> _Exercise_:
The answer must consist of every line in the records below that contains the string "agent".

++++++++++

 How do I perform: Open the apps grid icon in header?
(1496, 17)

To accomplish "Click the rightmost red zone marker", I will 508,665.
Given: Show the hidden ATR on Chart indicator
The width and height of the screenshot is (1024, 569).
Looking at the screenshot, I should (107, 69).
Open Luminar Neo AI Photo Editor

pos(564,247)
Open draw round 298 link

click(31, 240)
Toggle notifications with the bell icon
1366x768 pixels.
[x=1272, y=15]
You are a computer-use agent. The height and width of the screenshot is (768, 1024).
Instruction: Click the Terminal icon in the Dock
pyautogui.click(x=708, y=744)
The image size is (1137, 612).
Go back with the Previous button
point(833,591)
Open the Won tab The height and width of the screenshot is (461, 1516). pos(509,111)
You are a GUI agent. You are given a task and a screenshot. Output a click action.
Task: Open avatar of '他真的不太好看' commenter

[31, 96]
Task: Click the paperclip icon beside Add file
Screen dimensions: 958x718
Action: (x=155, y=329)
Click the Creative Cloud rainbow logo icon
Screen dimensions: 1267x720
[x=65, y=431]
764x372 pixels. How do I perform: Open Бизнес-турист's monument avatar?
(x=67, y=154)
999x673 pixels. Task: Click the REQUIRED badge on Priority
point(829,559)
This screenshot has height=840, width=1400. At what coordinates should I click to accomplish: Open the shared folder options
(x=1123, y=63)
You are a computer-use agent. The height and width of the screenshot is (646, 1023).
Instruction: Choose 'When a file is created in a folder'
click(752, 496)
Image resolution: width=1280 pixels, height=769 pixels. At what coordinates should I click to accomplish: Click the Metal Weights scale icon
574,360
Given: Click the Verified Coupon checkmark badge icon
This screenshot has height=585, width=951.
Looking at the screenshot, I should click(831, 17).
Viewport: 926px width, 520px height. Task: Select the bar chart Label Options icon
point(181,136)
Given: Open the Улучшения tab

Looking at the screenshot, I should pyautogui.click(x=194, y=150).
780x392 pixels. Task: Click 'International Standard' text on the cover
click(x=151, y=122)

++++++++++

> _Exercise result_:
You are a computer-use agent. The height and width of the screenshot is (768, 1024).
You are a GUI agent. You are given a task and a screenshot. Output a click action.
You are a computer-use agent. The height and width of the screenshot is (646, 1023).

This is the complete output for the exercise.